To do - Whenever a line below includes "editors", add it to the tally, then give the total and nothing more.

Data for this task -

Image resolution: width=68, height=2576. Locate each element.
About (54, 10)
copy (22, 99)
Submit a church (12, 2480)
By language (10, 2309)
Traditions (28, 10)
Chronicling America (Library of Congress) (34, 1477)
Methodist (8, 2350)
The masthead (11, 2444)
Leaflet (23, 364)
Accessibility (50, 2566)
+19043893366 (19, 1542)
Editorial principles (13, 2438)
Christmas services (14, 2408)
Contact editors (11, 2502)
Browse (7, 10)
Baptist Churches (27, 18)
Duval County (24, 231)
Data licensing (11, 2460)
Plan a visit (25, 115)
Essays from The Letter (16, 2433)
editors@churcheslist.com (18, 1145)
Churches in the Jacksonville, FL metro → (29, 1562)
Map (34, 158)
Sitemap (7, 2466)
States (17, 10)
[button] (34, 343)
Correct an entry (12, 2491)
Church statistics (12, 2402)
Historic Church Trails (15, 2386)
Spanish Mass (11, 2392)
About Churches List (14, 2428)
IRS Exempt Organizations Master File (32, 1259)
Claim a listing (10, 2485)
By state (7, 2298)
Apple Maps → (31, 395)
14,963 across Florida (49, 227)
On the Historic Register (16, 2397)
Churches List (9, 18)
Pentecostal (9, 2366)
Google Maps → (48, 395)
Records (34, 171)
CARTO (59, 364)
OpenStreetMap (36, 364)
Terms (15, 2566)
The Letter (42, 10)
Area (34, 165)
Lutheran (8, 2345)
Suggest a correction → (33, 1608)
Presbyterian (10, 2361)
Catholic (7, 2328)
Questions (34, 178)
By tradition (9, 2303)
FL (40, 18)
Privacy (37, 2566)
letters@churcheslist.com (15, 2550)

Solution to the problem - 2